Some more detail here: http://www.spaceflightnow.com/news/n0108/15mooncreate/ including a brief discussion of the computer model itself and a visual sequence from the simulation (too bad it's not a movie...).

One of the facts about the Earth-Moon pair that has always been difficult to explain is the Earth's fast spin: most methods of forming a pair of co-orbiting bodies relatively close in size (and the Moon is a quarter of Earth's diameter, although only about an eightieth of its mass) is that they almost always end up facing each other (what's sometimes called "locked rotation") as they orbit. The moon always presents one face to Earth, but the Earth doesn't reciprocate; Pluto and Charon, its moon, do in fact keep one face toward each other (they are also a much closer match in size, and much closer than Earth and Luna -- and may also have been formed in a giant collision).

As the article mentions, planets were formed by the repeated collision of smaller bodies ("accretion" is the technical term), gradually building up a few larger planets from the huge swarm of smaller rocks that condensed from the primordial protoplanetary dust cloud (some nearby examples of which are here: http://antwrp.gsfc.nasa.gov/apod/ap980423.html ). This one was fairly late -- Earth was basically its present size or a bit bigger -- and Ryu's right, it was no doubt a great light show.

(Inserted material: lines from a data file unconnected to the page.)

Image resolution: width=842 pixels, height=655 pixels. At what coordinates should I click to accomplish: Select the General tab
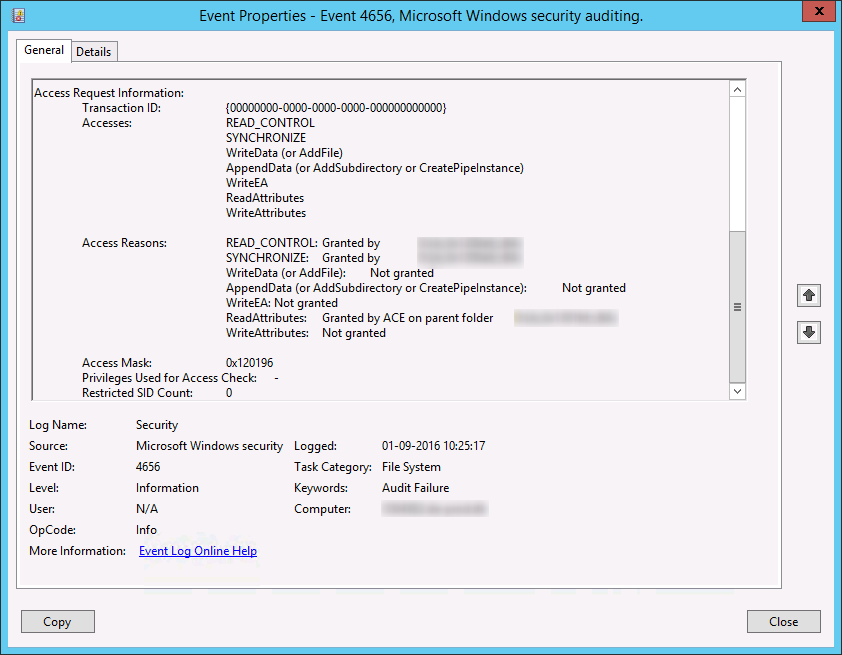[x=43, y=51]
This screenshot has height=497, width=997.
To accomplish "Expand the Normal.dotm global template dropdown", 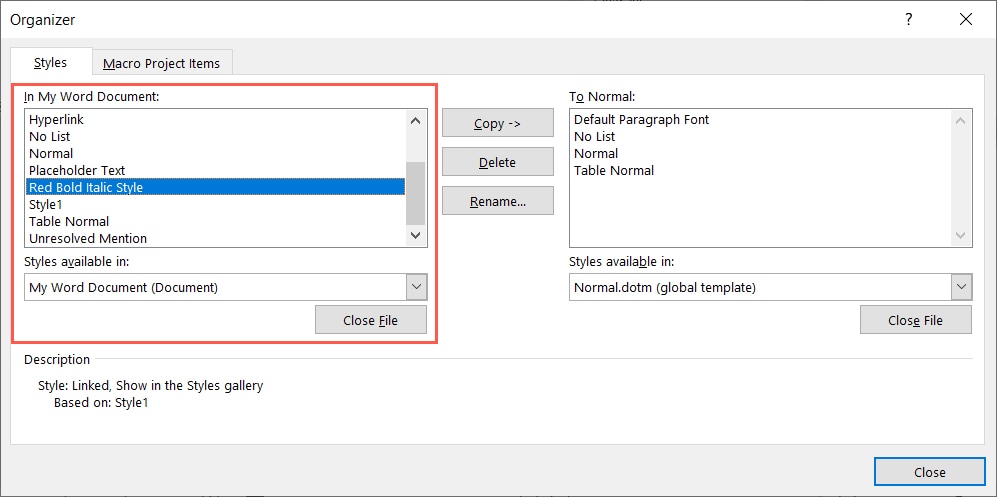I will click(x=961, y=288).
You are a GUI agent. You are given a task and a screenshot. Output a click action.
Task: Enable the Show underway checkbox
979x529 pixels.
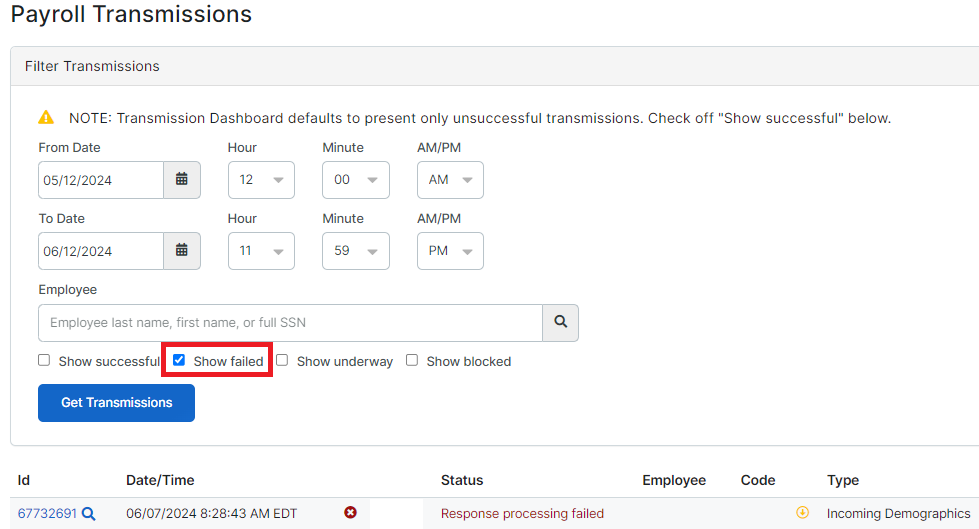(282, 360)
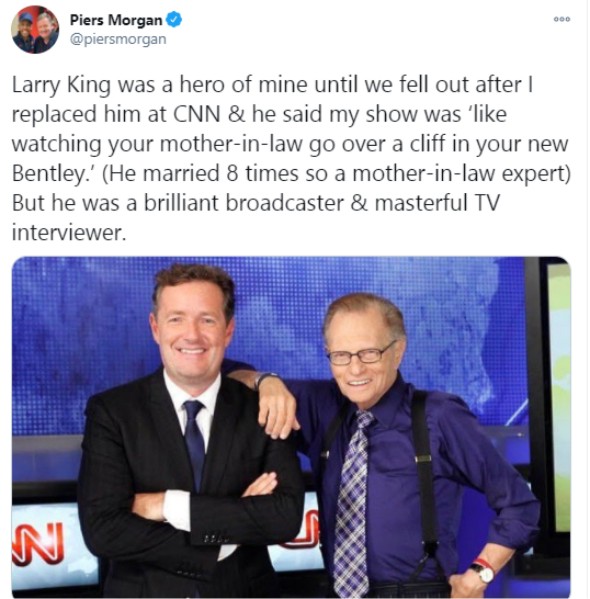Click the tweet text about Larry King
This screenshot has height=599, width=590.
coord(291,158)
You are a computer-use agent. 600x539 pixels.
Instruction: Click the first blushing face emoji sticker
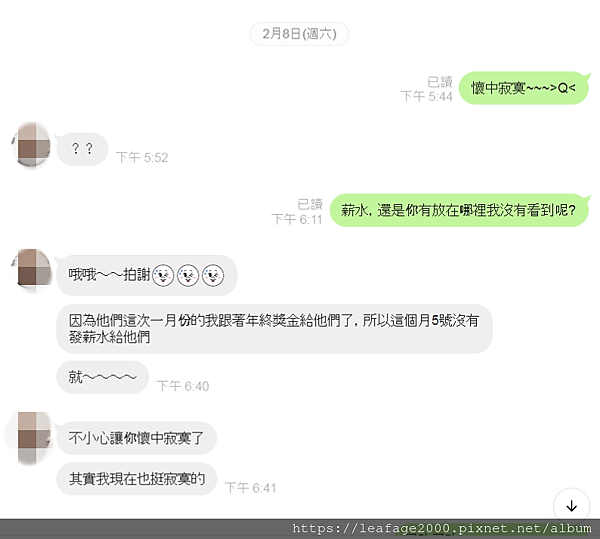pos(163,275)
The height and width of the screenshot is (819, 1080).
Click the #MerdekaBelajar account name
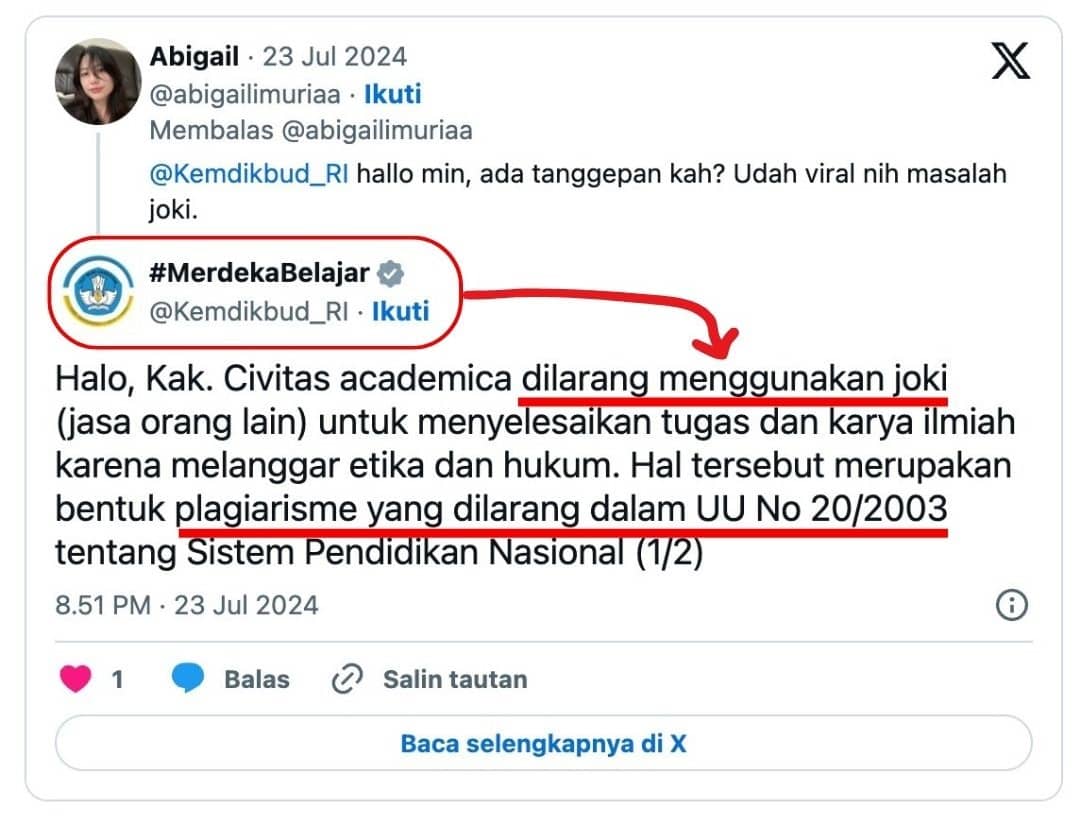pos(259,273)
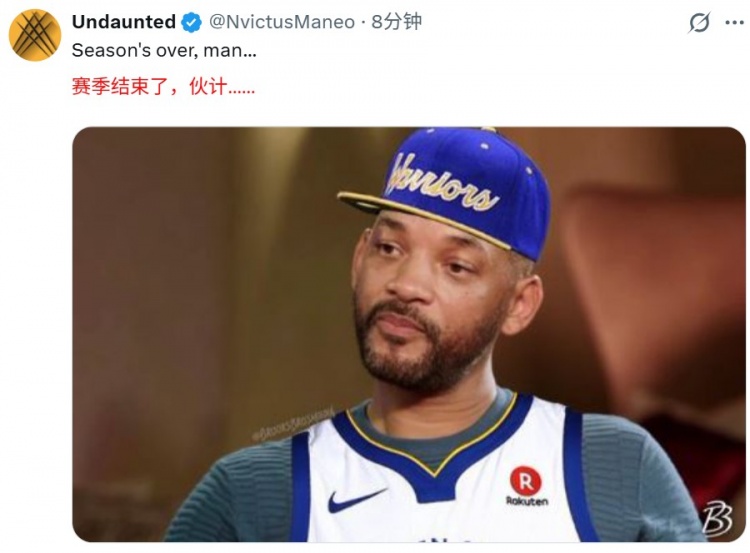The height and width of the screenshot is (553, 750).
Task: Click the Nike swoosh on the jersey
Action: point(356,500)
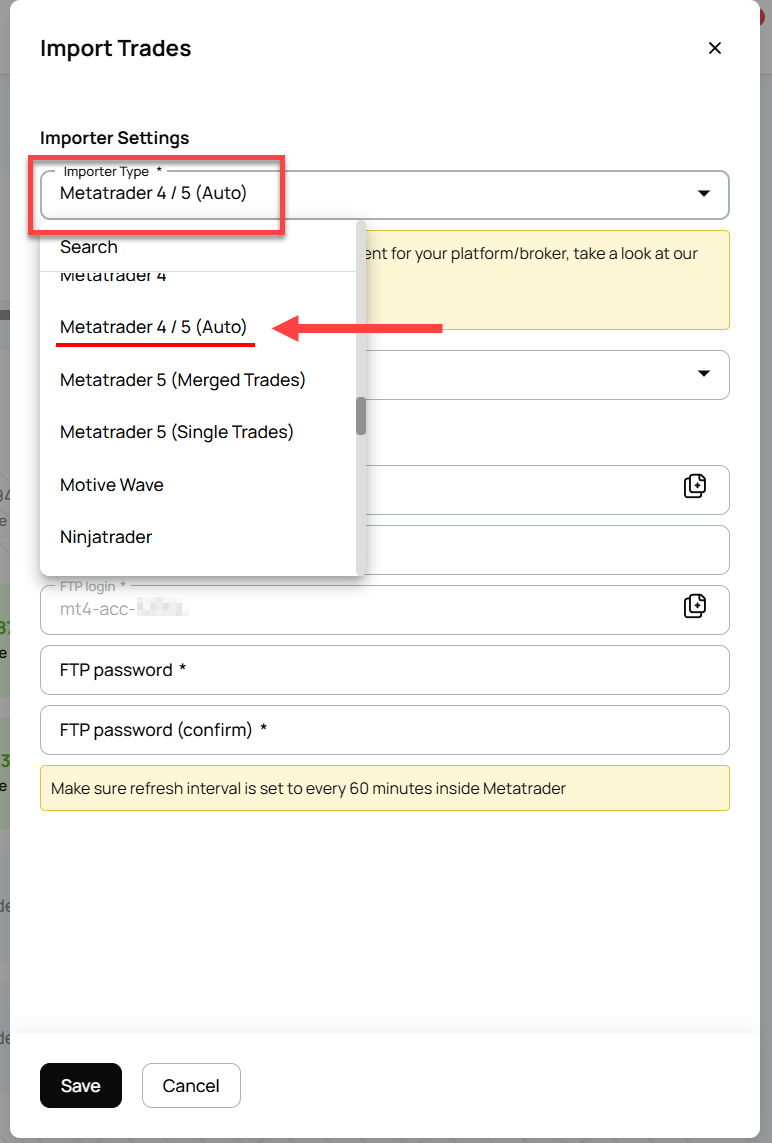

In the era of final planetary condensation -- tellingly named the "Hadean Epoch" -- repeated impacts of multi-hundred-mile-diameter bodies melted the forming Earth over and over; in fact, there was probably an "atmosphere" of rock vapor for a while after each one. And the whole process may have taken only a few million years...

And to think we had no notion of much of this until the Appolo lunar missions: the discovery that the Moon was completely different from the rest of the inner Solar System's planets truly jumpstarted planetary formation science all over again. Thirty years later and we're still working over the details... I think we got our money's worth!